If biomass were grown for energy to an amount equal to that consumed during their any given production period, there would be no net buildup of CO2 in the atmosphere (Gao and Mickinley 1994 ). Microalgae are particularly promising biomass species because of the high growth rate and high CO2 ﬁxation ability compared to plants (Tsukahara and Sawayama 2005 ).
Algae provide many potential routes for the conversion into biofuels, including hydrothermal liquefaction. During hydrothermal liquefaction, high moisture biomass is subjected to elevated temperatures (250-350 deg C) and pressures (10-20 MPa) in order to break down and reform the chemical building blocks into bio-crude oil. At these temperatures and pressures, water becomes a highly reactive medium promoting the breakdown and cleavage of chemical bonds, allowing for the reformation of biological molecules. The conversion mimics the natural geological processes which produced our current fossil fuel reserves and allows for the conversion of a wide range of feedstocks.

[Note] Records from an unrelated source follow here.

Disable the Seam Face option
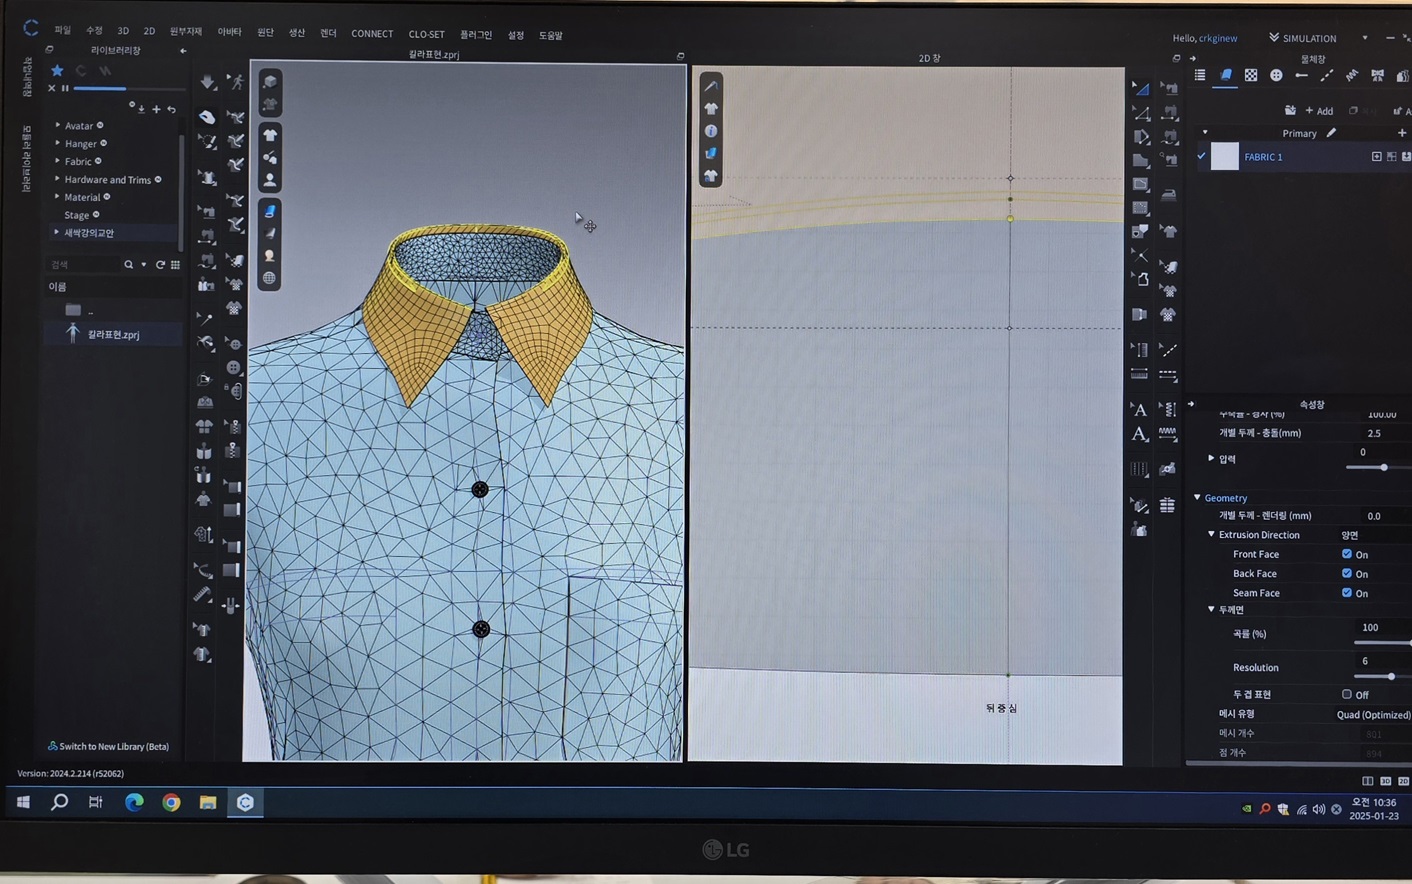The height and width of the screenshot is (884, 1412). click(x=1346, y=593)
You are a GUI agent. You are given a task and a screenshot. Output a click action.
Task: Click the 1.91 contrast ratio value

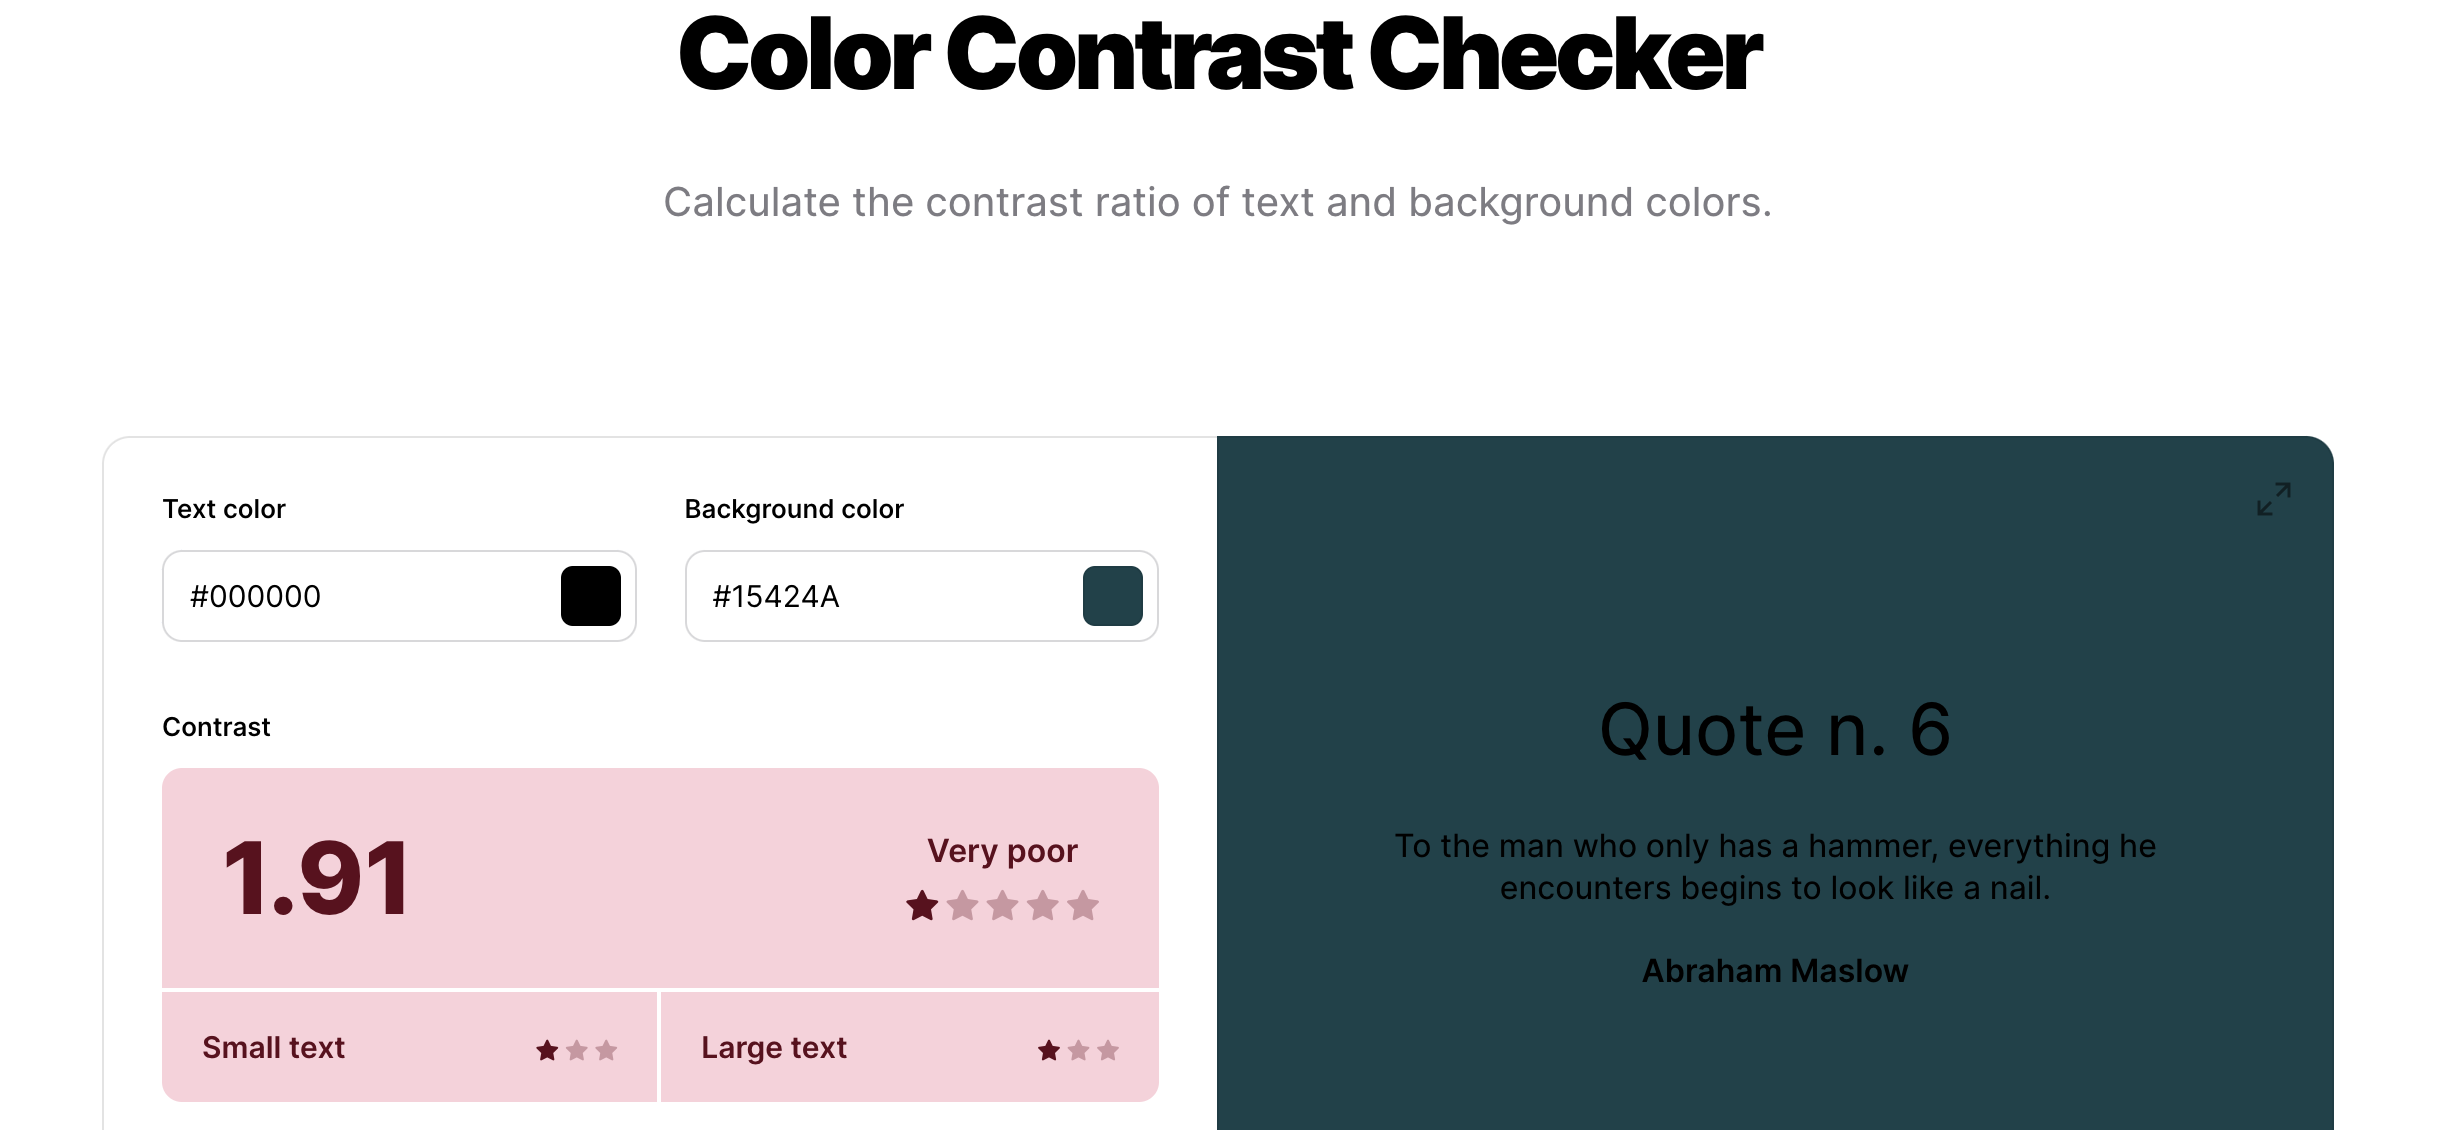point(316,878)
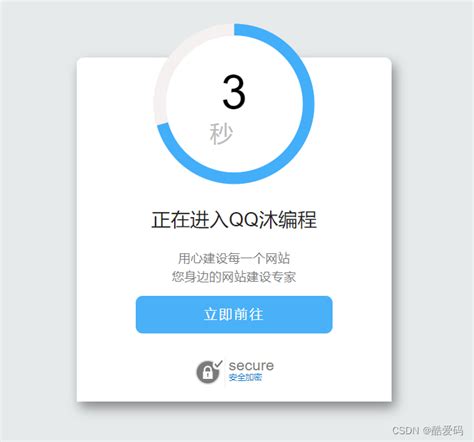
Task: Click the checkmark above the padlock
Action: (x=218, y=363)
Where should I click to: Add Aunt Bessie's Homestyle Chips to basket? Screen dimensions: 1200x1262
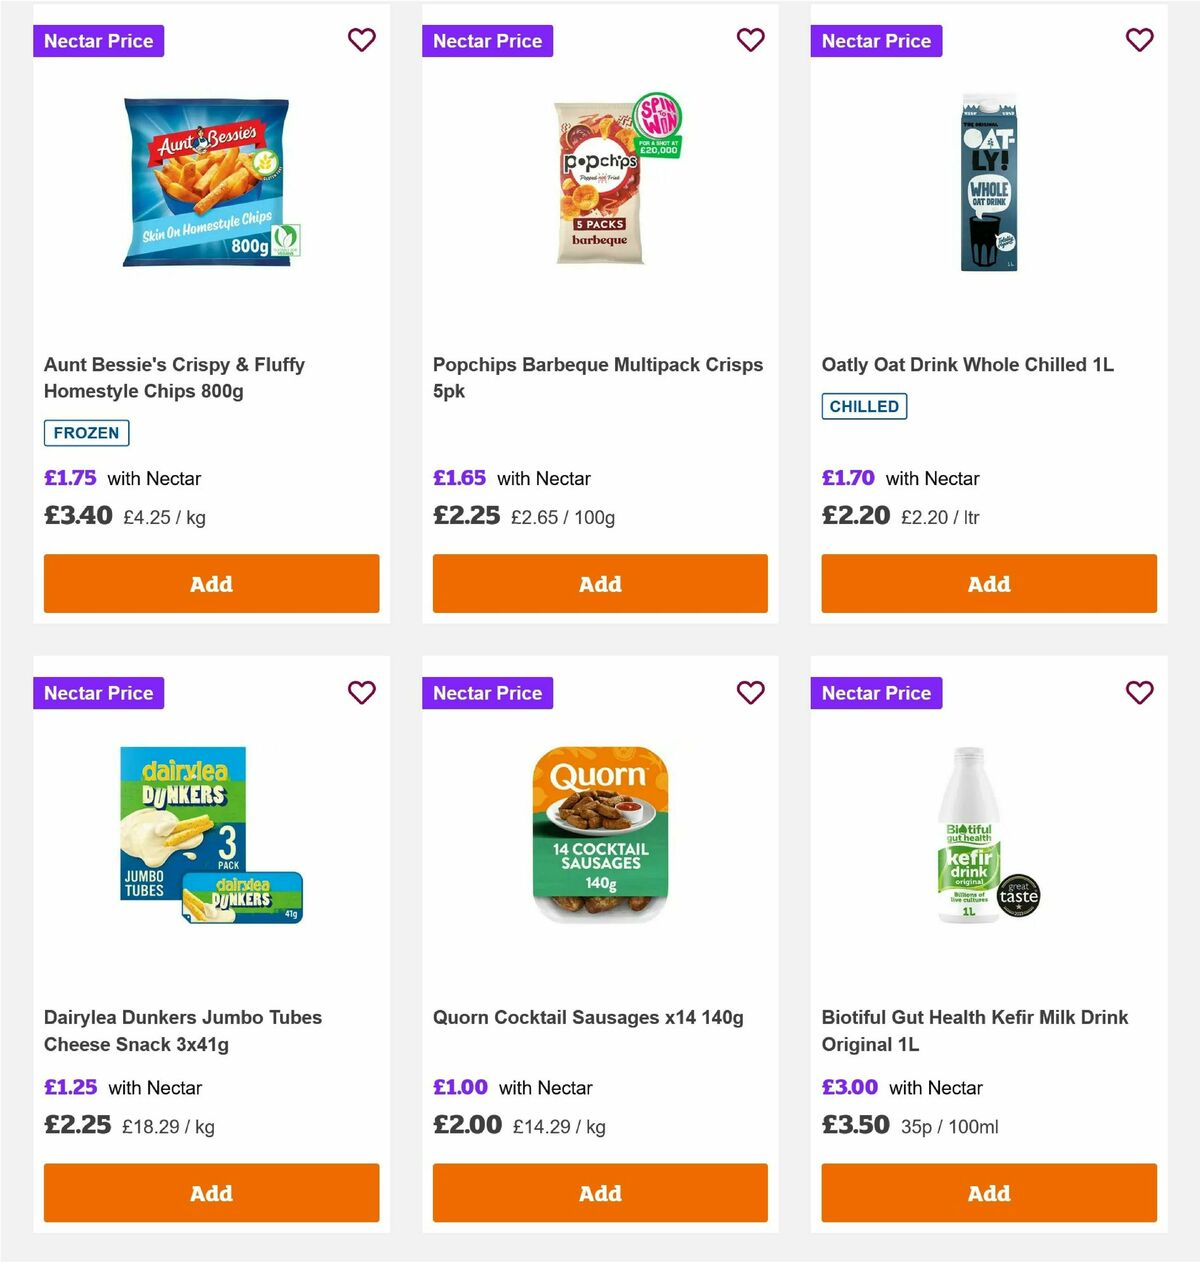tap(211, 583)
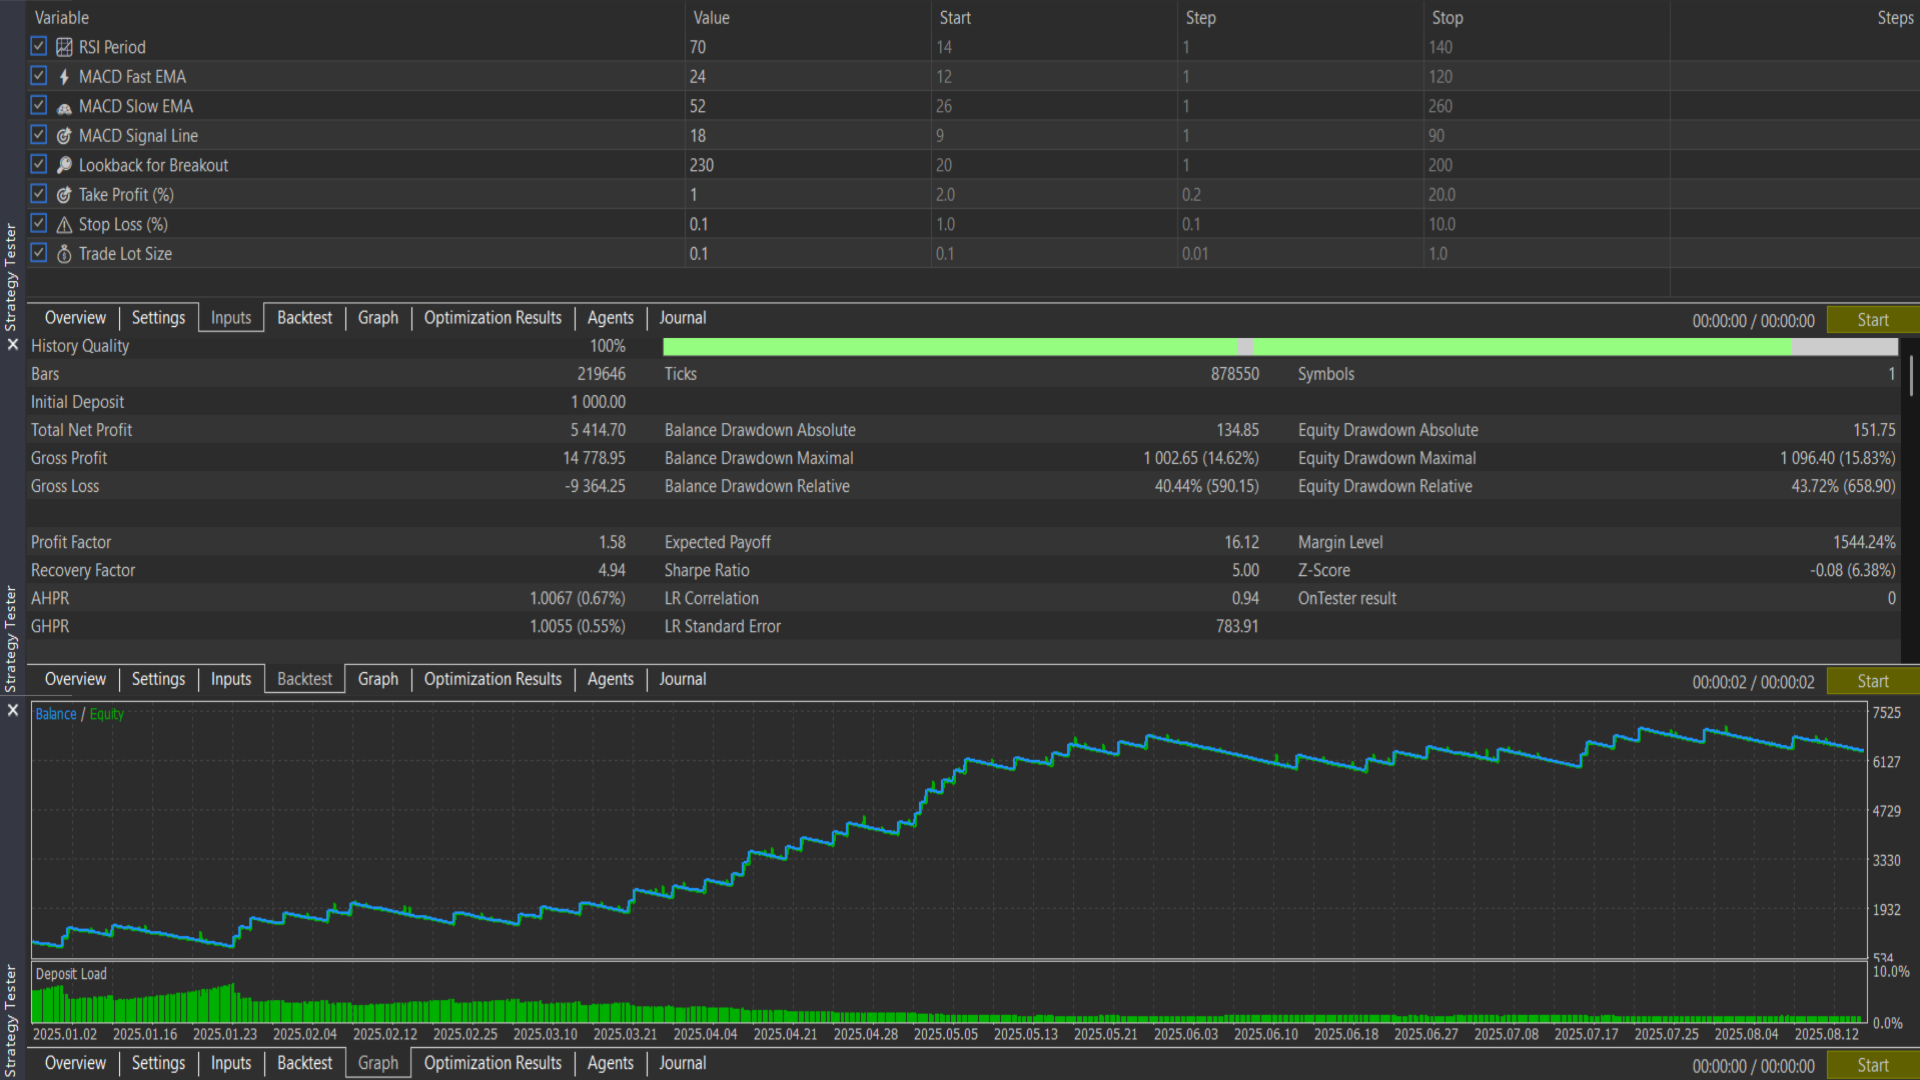
Task: Switch to Graph tab in middle panel
Action: point(378,679)
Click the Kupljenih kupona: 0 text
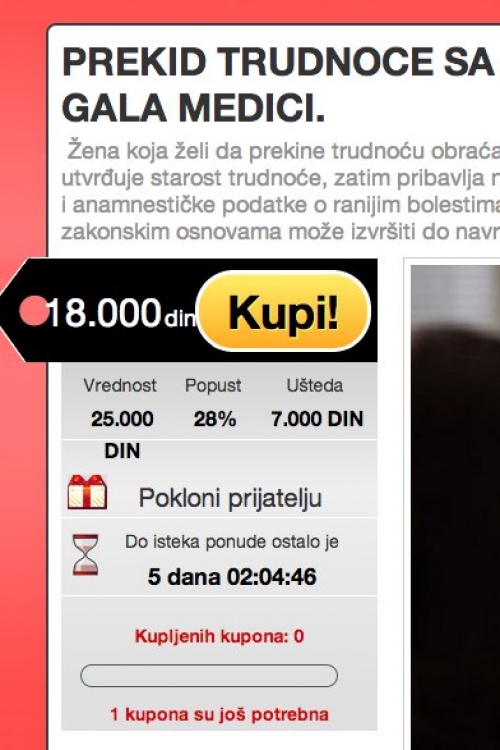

Water is also beneficial as a reaction medium since the newly formed bio-crude oil self-separates after conversion. The aqueous medium also eliminates the need dry the incoming feedstock, bypassing resource and energy intensive preprocessing steps. Depending on the feedstock, the resulting bio-crude oil can have a heating value comparable to bunker crude oil (30-40 MJ/kg) and can be burned in boilers or upgraded and refined into higher value fuel or chemical compounds.